Sebelumnya, rumor menyebutkan bahwa seri iPhone 18 Pro akan menggunakan kamera dengan aperture variabel. Setelah banyak spekulasi sejak tahun 2024, mitra Apple diyakini telah mulai memproduksi komponen tersebut pada awal tahun ini.
Apertur variabel memungkinkan kamera untuk menyesuaikan jumlah cahaya yang mencapai sensor. Ini berarti bahwa saat memotret di lingkungan gelap, kamera dapat membuka apertur lebar-lebar untuk menangkap lebih banyak cahaya, sementara di lingkungan terang, apertur dipersempit untuk menghindari paparan berlebihan.

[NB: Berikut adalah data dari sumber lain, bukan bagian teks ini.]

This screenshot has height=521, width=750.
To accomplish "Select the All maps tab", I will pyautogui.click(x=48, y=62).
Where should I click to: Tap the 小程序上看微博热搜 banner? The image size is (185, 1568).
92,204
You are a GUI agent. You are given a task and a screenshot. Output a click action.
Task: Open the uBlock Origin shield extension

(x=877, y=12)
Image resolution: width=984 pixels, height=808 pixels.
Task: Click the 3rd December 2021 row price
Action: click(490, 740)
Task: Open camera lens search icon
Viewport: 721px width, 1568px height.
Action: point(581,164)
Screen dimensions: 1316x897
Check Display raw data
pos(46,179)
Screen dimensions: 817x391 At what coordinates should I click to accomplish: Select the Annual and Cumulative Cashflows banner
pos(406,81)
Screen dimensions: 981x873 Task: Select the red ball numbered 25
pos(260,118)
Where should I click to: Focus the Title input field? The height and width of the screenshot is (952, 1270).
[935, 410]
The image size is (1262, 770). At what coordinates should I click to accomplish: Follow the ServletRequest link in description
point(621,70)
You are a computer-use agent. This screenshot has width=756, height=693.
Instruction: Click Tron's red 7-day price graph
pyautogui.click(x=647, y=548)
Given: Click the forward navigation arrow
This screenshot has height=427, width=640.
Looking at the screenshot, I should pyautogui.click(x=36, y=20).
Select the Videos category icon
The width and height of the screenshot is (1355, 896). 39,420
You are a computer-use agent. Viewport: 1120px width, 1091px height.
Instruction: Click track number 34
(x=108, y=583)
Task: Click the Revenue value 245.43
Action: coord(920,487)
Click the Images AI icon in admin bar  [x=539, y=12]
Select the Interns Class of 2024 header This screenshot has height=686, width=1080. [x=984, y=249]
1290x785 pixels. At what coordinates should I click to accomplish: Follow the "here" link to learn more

Menurut MacRumors , fitur ini juga memberi pengguna kontrol yang lebih baik atas kedalaman bidang, termasuk ketajaman ruang di sekitarnya relatif terhadap subjek.
Apple tidak pernah melengkapi iPhone dengan kamera yang memiliki bukaan variabel. Dari iPhone 14 Pro hingga 17 Pro, kamera utama memiliki bukaan tetap f/1.78, dengan lensa terbuka dan menangkap gambar pada tingkat tersebut.
Menurut Kuo, komponen ini saat ini memiliki harga jual rata-rata (ASP) yang sekitar 50% lebih tinggi daripada lensa plastik 7 elemen (7P) yang digunakan untuk kamera utama iPhone 17 Pro. Sunny Optical diharapkan dapat memasok 40-50% dari pesanan Apple.
9to5Mac berpendapat bahwa kenaikan harga komponen tidak selalu berarti Apple akan menaikkan harga produk. Namun, hal ini terjadi di tengah melonjaknya biaya memori, yang memberikan tekanan pada keuntungan perusahaan.
Samsung sebelumnya melengkapi Galaxy S9 dan S10 (2018-2019) dengan lensa aperture variabel, tetapi karena ketebalan dan biayanya yang tinggi, teknologi tersebut dihilangkan pada tahun 2020.
![]() |
Bagian belakang iPhone 17 Pro Max. Foto: GSMArena . |
Lensa ultra-wide-angle pada iPhone 18 Pro juga diperkirakan akan berubah, beralih dari teknologi pengemasan flip-chip (membalik chip untuk menghubungkan partikel logam pada permukaan chip ke papan sirkuit) ke teknologi COB (chip-on-board) yang lebih baik.
Teknologi ini memungkinkan pemasangan langsung pelat belakang chip ke papan sirkuit, kemudian menghubungkannya dengan kabel ultra tipis untuk menghemat ruang.
Menurut Kuo, Sunny Optical memiliki beberapa keunggulan dalam menyediakan teknologi ini. Penggunaan COB memungkinkan modul ultra-wide-angle yang lebih tipis atau lebih kecil, sehingga membebaskan ruang untuk komponen lain di dalam ponsel. Jika ukurannya tetap sama, kualitas gambar dapat ditingkatkan.
Sunny Optical juga telah menjadi pemasok modul kamera kompak (CCM) untuk MacBook Neo. Menurut analis ini, pengiriman MacBook Neo lebih baik dari yang diharapkan. Produksi diperkirakan akan meningkat dari 5 juta menjadi 10 juta unit pada tahun 2026.
Selain Apple, analis tersebut mengatakan Sunny Optical telah menerima pesanan untuk memasok komponen untuk dua produk dari OpenAI, termasuk ponsel pintar dan perangkat genggam.
Apple diperkirakan akan meluncurkan seri iPhone 18 Pro pada bulan September bersamaan dengan iPhone lipat. Seri iPhone 18 standar diperkirakan akan diluncurkan awal tahun depan.